= Lewis Keeble =

British and Australian town planner

Lewis Bingham Keeble, MC (1 January 1915 - 13 November 1994) was a British and Australian town planner, who became Professor of Regional and Town Planning at the University of Queensland, Australia.

==Life and career==
He was born in Lewisham, London, and started work as a Planning Officer in local government in the UK. He also taught part-time. In 1950 he began full-time teaching at the University of Manchester then in 1955 moved to the University of London. While there he wrote one of his well-known early books, Town planning at the crossroads. He was elected President of the Royal Town Planning Institute (1965–66) and later National President of the Royal Australian Planning Institute (1972–74) (now the Planning Institute Australia).

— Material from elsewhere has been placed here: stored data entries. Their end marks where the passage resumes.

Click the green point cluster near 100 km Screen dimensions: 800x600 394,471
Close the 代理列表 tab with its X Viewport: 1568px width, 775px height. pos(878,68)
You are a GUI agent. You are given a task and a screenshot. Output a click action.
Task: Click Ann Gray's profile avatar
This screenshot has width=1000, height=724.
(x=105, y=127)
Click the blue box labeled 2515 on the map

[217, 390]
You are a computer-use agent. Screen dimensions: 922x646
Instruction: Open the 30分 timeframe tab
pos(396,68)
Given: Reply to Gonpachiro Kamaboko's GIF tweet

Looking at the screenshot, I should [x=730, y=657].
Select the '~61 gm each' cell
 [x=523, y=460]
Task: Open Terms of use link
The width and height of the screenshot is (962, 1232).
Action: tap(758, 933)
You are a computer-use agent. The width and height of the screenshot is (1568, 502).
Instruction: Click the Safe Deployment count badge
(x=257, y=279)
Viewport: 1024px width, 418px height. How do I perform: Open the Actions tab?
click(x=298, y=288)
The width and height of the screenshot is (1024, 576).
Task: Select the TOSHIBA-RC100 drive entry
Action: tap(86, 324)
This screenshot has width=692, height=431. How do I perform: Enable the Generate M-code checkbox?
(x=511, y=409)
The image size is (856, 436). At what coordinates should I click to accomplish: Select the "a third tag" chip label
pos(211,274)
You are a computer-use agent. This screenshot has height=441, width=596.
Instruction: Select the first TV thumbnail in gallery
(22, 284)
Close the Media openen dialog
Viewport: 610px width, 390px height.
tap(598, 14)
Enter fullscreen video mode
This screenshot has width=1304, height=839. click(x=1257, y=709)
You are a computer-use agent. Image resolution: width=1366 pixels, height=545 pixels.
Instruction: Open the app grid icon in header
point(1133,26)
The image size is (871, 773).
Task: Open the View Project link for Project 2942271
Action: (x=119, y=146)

He arrived in Brisbane, Australia, in 1968 to teach town planning subjects in the University of Queensland's Department of Architecture. He was appointed to a Personal Chair in 1970, then became the first Professor of the new Department of Regional and Town Planning in 1971. His inaugural lecture was called The Australian Planner's Dilemma but he was perhaps better known for his massive and detailed textbook on planning called Principles and Practice of Town and Country Planning. He completed his doctoral thesis in 1973. He was active in the Australian Institute of Urban Studies but left Australia with his wife, Betty Trevena, to return to Oxford in 1979 where they set up a town planning consultancy. Keeble's experience during this later period led to two additional publications, Town planning made plain and Fighting planning appeals.

He died in Oxford on 13 November 1994.